It's safe to say that we all have a vision for how we want our life to play out. Whether it's a big house or a job at the firm or a smoking hot partner. Maybe it's smaller. Maybe it's internal. Maybe your search is for happiness. Or meaning. Or maybe it's less selfish. Is your life goal to provide a great life for your child? Or maybe you are in mission work. Whatever it is, it is still a goal. And with goals there seems to undeniably be a load of stress. These set backs or blockages in the road aren't always dealt with head on. They are brushed to the side. Do we not think that they are important? Maybe not. Maybe it's just because we don't have time to worry about them right now.

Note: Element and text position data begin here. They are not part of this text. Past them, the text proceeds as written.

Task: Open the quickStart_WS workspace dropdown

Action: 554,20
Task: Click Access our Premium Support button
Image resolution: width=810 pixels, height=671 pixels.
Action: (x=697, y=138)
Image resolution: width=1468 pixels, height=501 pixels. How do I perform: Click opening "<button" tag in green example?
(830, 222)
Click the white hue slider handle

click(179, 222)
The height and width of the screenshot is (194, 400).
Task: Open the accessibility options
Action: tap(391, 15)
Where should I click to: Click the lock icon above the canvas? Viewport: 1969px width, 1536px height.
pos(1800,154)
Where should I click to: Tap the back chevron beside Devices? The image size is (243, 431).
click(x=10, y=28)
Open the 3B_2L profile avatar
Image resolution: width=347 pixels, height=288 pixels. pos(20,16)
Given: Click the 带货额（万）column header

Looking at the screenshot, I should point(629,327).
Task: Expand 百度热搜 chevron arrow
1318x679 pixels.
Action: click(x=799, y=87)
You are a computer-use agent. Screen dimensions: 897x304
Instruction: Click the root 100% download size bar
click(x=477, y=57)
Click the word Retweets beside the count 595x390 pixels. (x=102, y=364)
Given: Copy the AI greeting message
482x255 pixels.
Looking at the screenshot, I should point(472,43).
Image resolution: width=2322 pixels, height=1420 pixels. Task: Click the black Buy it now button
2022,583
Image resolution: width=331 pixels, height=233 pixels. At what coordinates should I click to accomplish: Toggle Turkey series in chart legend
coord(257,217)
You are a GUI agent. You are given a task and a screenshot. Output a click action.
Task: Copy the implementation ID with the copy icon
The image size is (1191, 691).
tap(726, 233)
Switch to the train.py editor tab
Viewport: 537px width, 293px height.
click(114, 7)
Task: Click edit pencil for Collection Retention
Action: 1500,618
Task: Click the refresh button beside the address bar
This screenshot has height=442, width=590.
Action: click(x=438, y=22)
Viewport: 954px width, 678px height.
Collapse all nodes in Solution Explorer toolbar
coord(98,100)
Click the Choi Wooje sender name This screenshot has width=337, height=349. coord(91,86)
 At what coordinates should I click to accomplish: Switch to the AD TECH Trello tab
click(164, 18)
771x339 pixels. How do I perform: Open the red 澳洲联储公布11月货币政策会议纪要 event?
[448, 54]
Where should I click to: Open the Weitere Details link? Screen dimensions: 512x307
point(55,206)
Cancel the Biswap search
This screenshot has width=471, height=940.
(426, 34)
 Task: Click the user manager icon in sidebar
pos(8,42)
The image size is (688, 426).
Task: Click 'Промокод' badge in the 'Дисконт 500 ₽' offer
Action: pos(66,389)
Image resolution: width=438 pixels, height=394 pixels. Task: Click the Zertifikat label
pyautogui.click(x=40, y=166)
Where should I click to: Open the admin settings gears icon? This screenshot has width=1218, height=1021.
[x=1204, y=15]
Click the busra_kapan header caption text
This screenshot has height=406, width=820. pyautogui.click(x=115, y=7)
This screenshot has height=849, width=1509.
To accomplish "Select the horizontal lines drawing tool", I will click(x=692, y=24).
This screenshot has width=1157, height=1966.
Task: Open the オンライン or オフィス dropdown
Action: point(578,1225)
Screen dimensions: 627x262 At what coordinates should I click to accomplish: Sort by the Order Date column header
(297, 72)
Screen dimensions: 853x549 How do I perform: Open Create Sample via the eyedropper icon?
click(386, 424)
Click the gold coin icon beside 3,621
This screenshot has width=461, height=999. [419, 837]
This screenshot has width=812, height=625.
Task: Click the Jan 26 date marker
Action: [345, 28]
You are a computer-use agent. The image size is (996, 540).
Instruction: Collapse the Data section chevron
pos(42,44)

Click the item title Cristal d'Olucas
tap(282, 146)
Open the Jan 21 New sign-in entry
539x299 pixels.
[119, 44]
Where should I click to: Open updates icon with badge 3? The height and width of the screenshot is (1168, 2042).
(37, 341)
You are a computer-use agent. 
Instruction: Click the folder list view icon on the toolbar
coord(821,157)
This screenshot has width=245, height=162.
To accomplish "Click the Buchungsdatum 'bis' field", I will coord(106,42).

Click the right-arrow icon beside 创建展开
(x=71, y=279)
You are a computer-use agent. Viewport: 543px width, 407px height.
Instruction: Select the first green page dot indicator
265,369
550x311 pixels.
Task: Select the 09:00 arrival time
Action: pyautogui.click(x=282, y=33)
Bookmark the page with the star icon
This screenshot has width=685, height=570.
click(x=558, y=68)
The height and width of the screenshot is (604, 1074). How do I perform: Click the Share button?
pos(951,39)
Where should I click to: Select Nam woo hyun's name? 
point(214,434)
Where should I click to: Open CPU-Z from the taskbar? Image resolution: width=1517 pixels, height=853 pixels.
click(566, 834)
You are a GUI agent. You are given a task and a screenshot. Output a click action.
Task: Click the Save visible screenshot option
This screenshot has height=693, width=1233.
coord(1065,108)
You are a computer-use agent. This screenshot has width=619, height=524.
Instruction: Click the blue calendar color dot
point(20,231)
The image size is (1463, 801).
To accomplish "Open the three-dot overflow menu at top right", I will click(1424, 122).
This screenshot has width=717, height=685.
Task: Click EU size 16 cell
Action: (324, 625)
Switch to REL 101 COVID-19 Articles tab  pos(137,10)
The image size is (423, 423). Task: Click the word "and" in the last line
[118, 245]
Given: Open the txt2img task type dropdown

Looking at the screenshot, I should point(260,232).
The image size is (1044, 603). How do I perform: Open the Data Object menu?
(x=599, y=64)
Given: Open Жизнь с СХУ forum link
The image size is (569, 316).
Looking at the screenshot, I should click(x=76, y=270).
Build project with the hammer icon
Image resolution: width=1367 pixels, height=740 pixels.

We are too busy getting to the next step to even bother taking care of ourselves and our needs in this PRESENT moment. Present moment. I'm always only thinking about the past and the future. I seem to either be dwelling on the past or stressing about the future. My boyfriend shared a quote with me the other day that stopped me in my tracks. "Be aware of the power of the present moment". Yea! Exactly! God, why didn't I think of that before? Why didn't I think about it before I was crying for no apparent reason! I think that there is no apparent reason, but the reality (if I could just force myself to sit down and look at it) is that I have had opportunity after opportunity to fix it. Now comes the question, "what is it?" Well shit... I don't really know anymore. Now it's a multitude of things. A million emotions that have been tucked deep into the pockets of my body. I'm that person that has no idea how stressed I am until it is too late. I'm "6-feet under" so to speak. I get irritable. I get grumpy. I close down.

Why, as humans, do we do this to ourselves? We push ourselves to our breaking points, and then when we get there we say that we are "fine". The worst part is that we really don't even realize it until we are at that cliff, one inch from being pushed over the side into the deep end. It makes me think about how adults always say that kids and teenagers think that they are indestructible. That's why they drive too fast, or drink too much, or play with matches. Well, what about us adults? We might not being be playing with fire in a literal sense, but we sure are in metaphoric sense.

I always tell my students "see what will happen". At that moment that you want to drop out of a pose because your legs are burning, just stay in it. See what happens. When you want to look at your neighbor to see if you're as deep in the pose as they are, don't. Turn your gaze inward, and see what happens. So I have to ask, what would happen if we (yogi or not) stopped to look at our emotions/ our traumas/ our let down expectations in the face right when they happened. Would we be better or worse for it? Why not "see what will happen"?